紹介
モロ民族解放戦線(MNLF)は、1972年にフィリピンで結成された。発足当初は、ムスリム独立運動(Muslim Independence Movement)、別名ミンダナオ独立運動(Mindanao Independence Movement)の分派として活動した。MNLFは、1970年代から20年近く、モロ分離主義者の中で主導的な組織であった(「モロ」とは、フィリピンのイスラム教徒をいう)。1990年代初期、MNLFメンバー数人が離脱し、フィリピンで最も暴力的なテロ集団の1つであるアブ・サヤフ・グループ(Abu Sayyaf Group: ASG)を結成した。
1996年、MNLFがフィリピン政府と歴史的な和平協定を締結したことにより、平和開発特別地域(Special Zone of Peace and Development: SZOPAD)が生まれた。
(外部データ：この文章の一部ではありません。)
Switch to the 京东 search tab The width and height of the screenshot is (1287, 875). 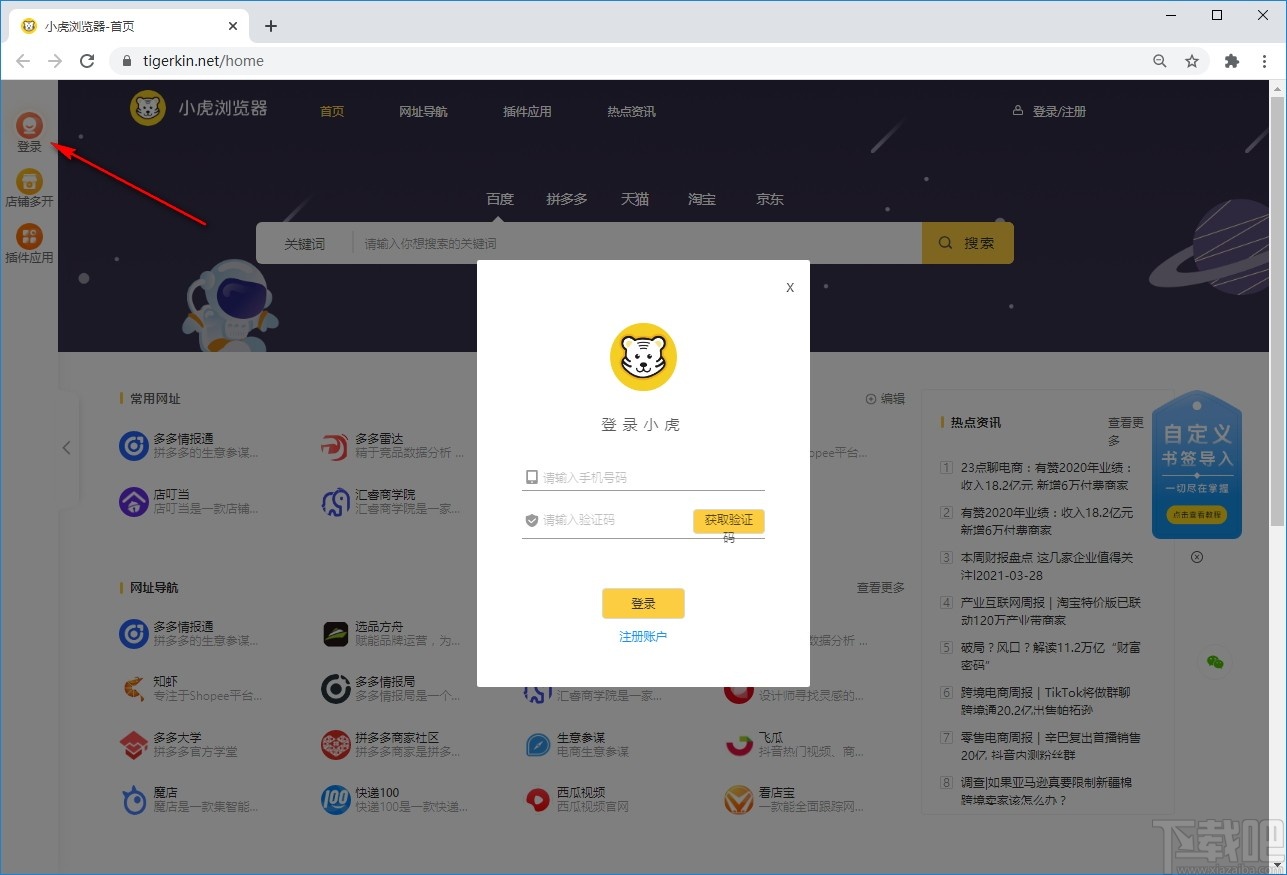769,199
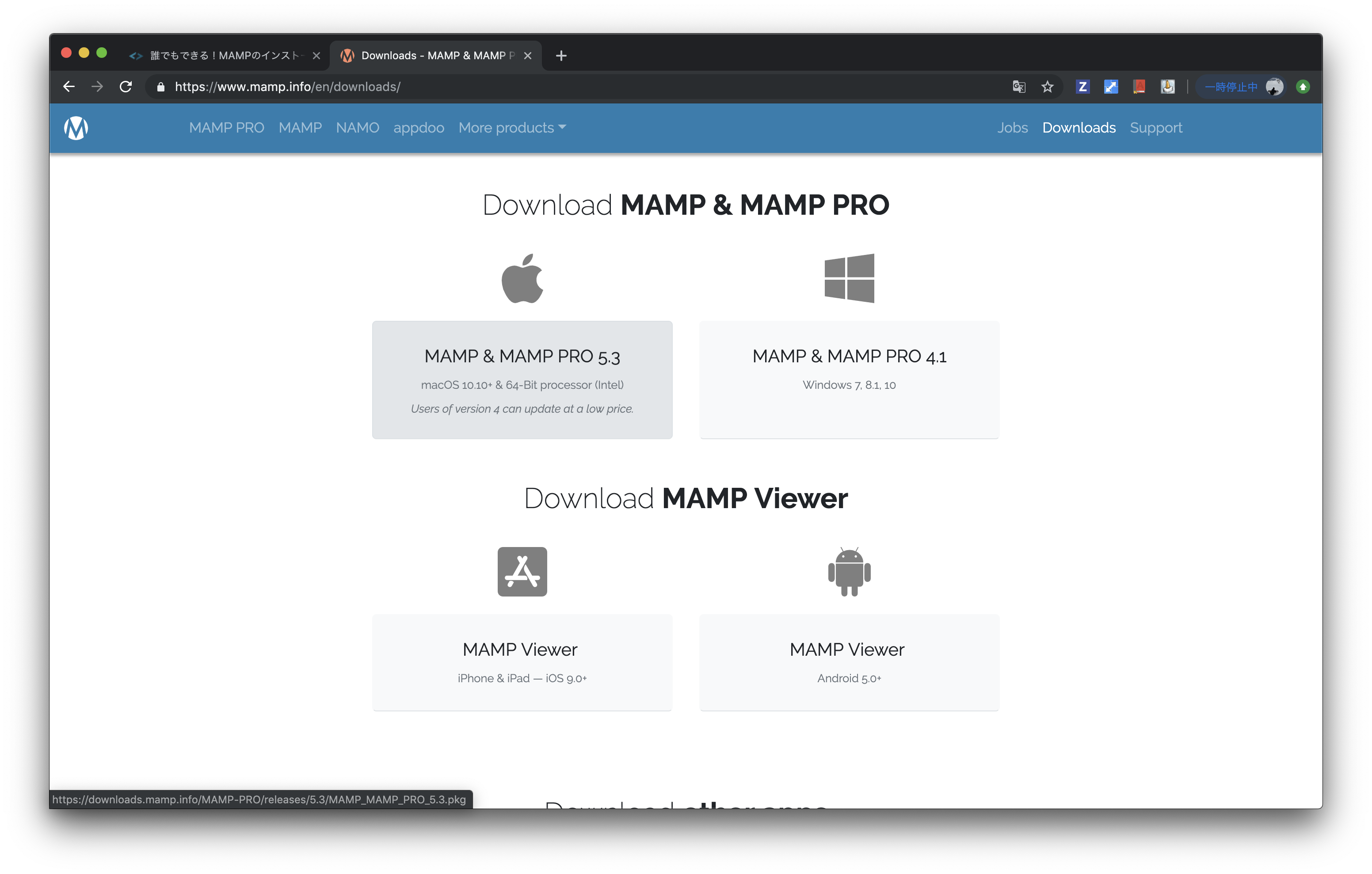Switch to the Japanese MAMP install tab
Screen dimensions: 1372x874
click(222, 55)
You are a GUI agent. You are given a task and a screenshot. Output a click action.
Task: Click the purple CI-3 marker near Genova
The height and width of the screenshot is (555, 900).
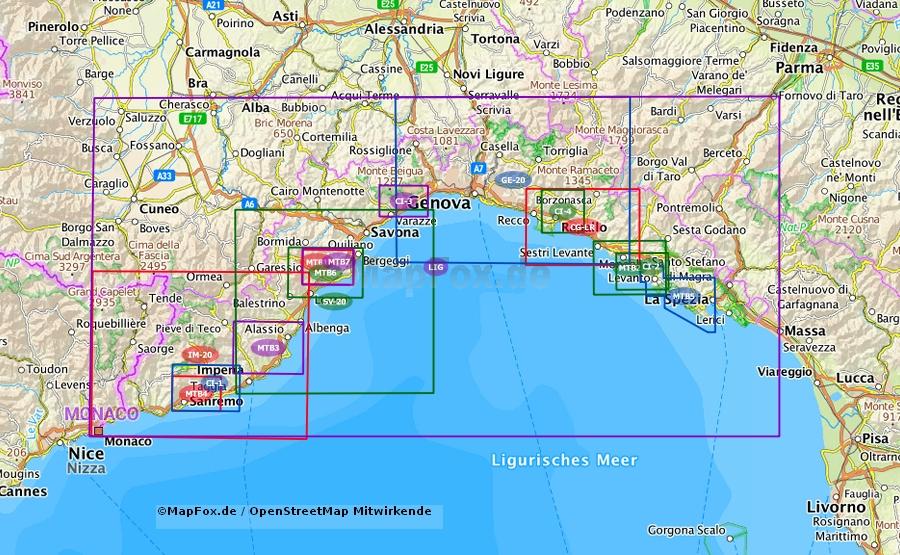click(x=404, y=201)
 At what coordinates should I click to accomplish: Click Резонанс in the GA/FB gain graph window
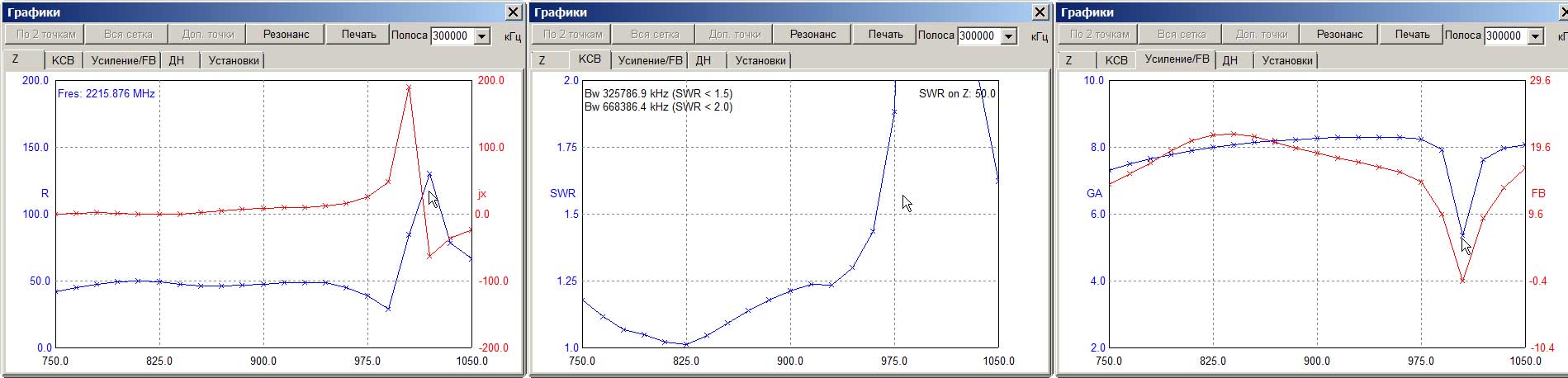tap(1339, 35)
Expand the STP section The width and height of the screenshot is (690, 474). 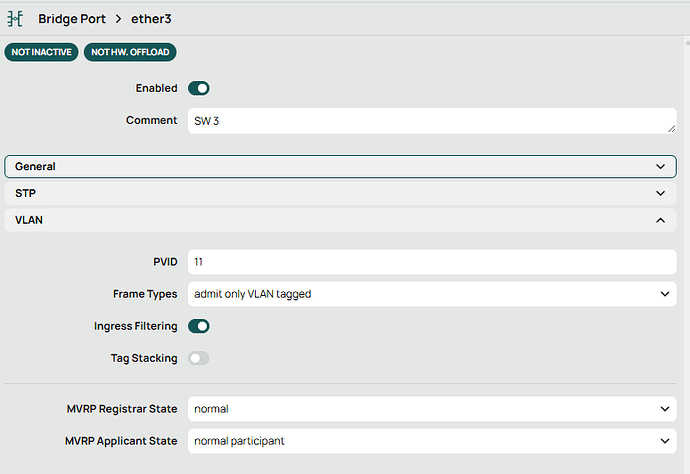coord(340,193)
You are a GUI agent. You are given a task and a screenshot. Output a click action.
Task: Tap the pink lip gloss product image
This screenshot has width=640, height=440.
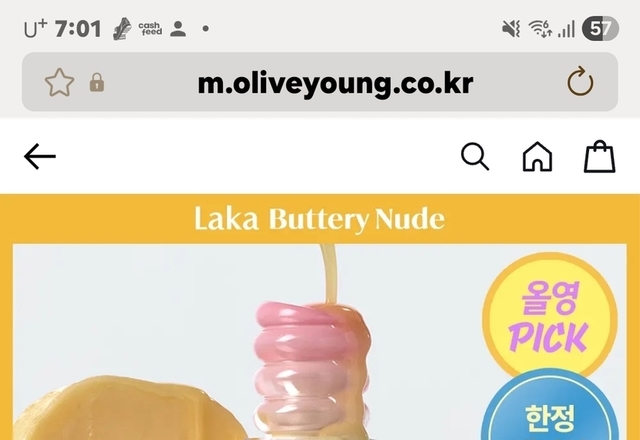tap(312, 369)
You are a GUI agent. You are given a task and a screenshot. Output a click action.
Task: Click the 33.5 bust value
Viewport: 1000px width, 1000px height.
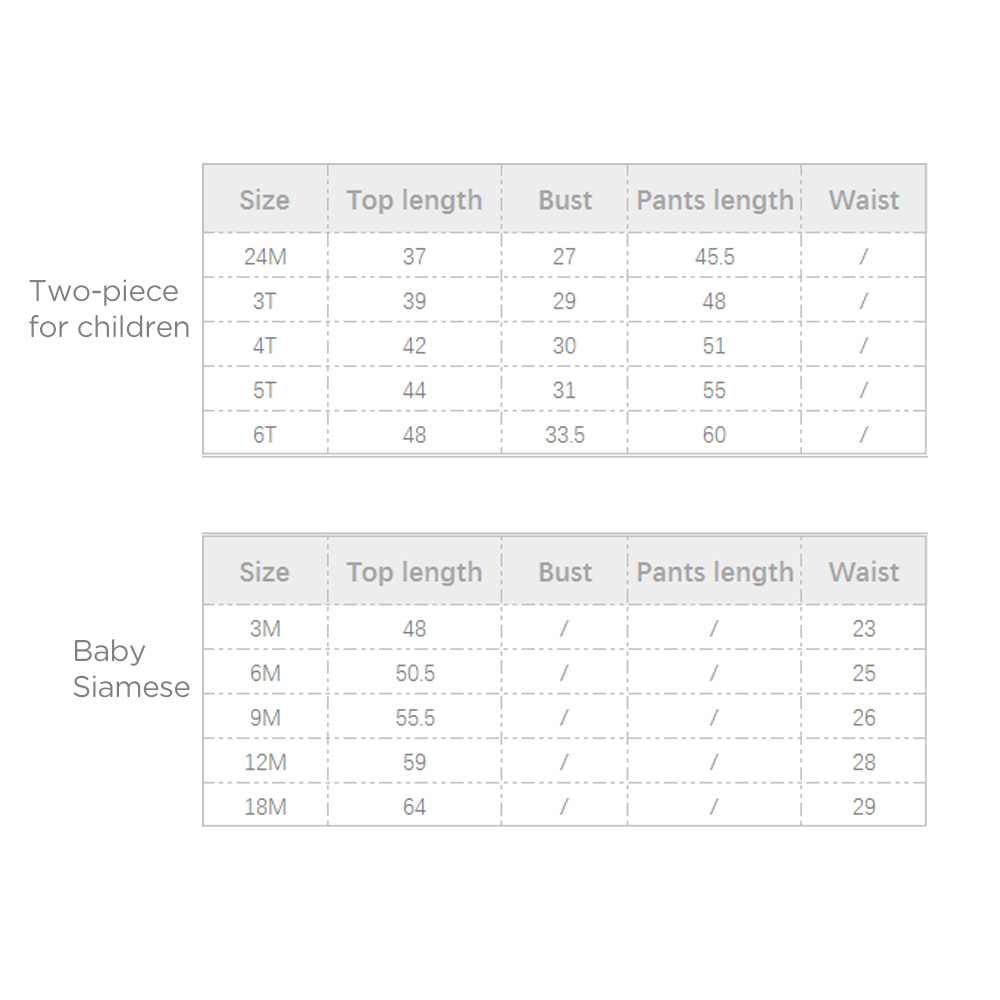coord(564,435)
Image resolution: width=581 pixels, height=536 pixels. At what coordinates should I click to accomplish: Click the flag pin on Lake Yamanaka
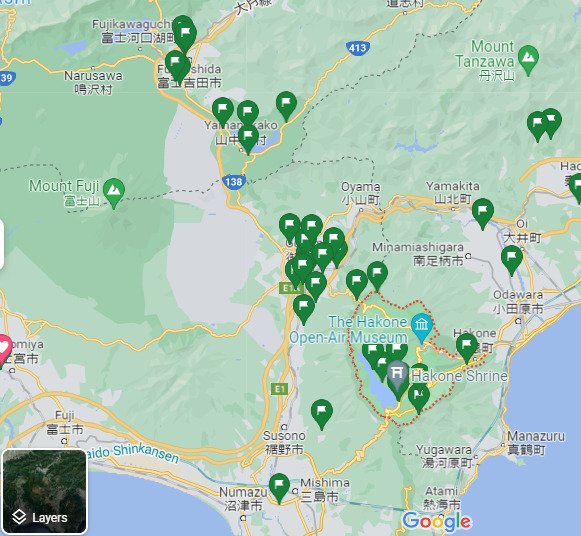(x=248, y=140)
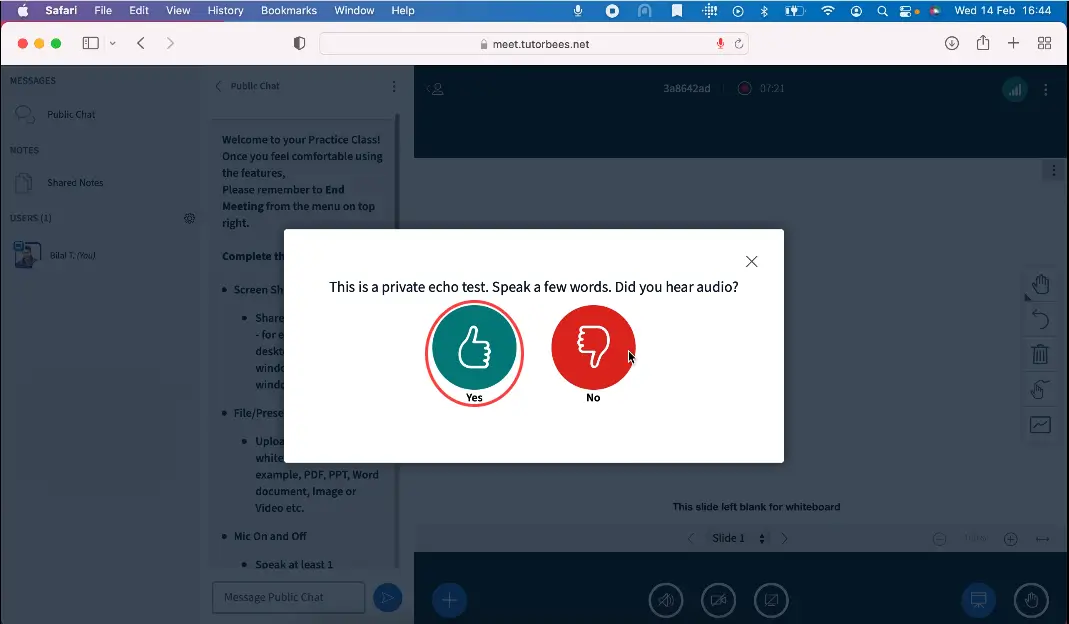Click the Message Public Chat input field
The width and height of the screenshot is (1069, 624).
[x=288, y=598]
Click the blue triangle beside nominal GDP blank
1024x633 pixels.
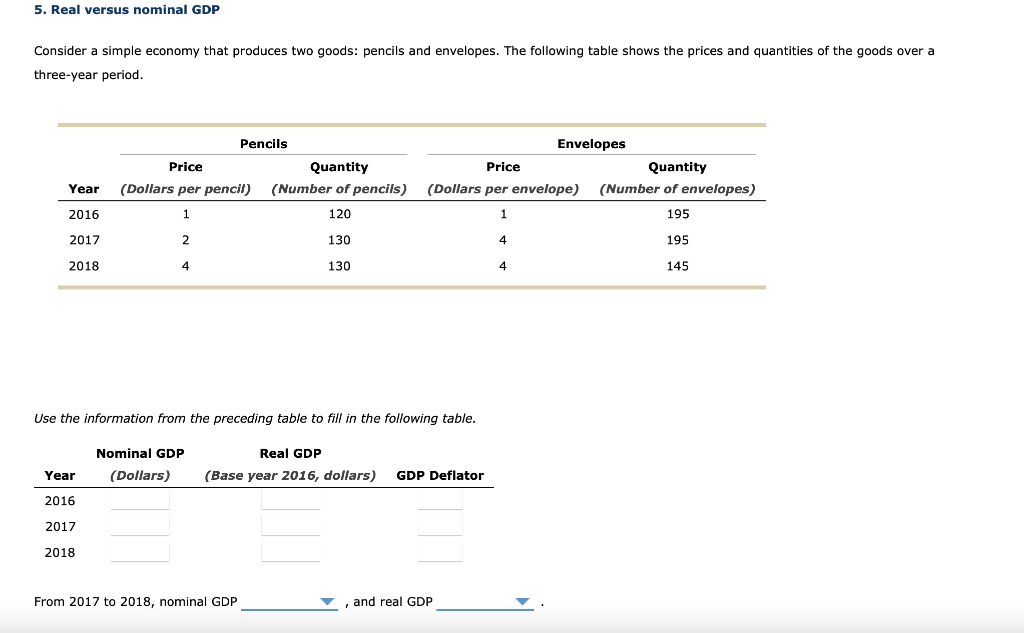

MNLF議長ヌル・ミスアリ(Nur Misuari)は、イスラム教徒ミンダナオ自治地域(Autonomous Region of Muslim Mindanao: ARMM)の知事に当選した。この地域は、人口の大半がムスリム(イスラム教徒)である2つの旧ミンダナオ地方と3つの島地方からなり、一定の自治が認められた。過激派反乱分子と政府治安部隊はその後もミンダナオで時折り衝突し、多数の地域住民が、ミンダナオのイスラム教徒にとり意味のある自治と開発のための現実的な枠組みを求めた。
2009年9月29日、フィリピン、ホロ島(Jolo Island)で、MNLFの設置した爆破装置が護衛軍用車を爆破した。この爆発により、人道ミッションの一環として現地の学校を建設していた米軍兵士2人とフィリピン軍(Armed Forces of the Philippines: AFP)兵士1人が殺害された。
2013年、MNLFの異端分子がフィリピン、サンボアンガで暴力的な包囲攻撃を3週間実行し、これによりフィリピン治安部隊メンバー数十人が殺害され、数千人が地域からの移動を余儀なくされた。
今日、MNLFは、フィリピン政府とモロ・イスラム解放戦線(Moro Islamic Liberation front: MILF)分派との交渉を支持したものも含めて、多くの派閥からなる。それらの交渉により、2018年、バンサモロ基本法(Bangsamoro Organic Law: BOL)が成立し、2019年には、バンサモロ自治地域(Bangsamoro Autonomous Region of Muslim Mindanao: BARMM)が発足した。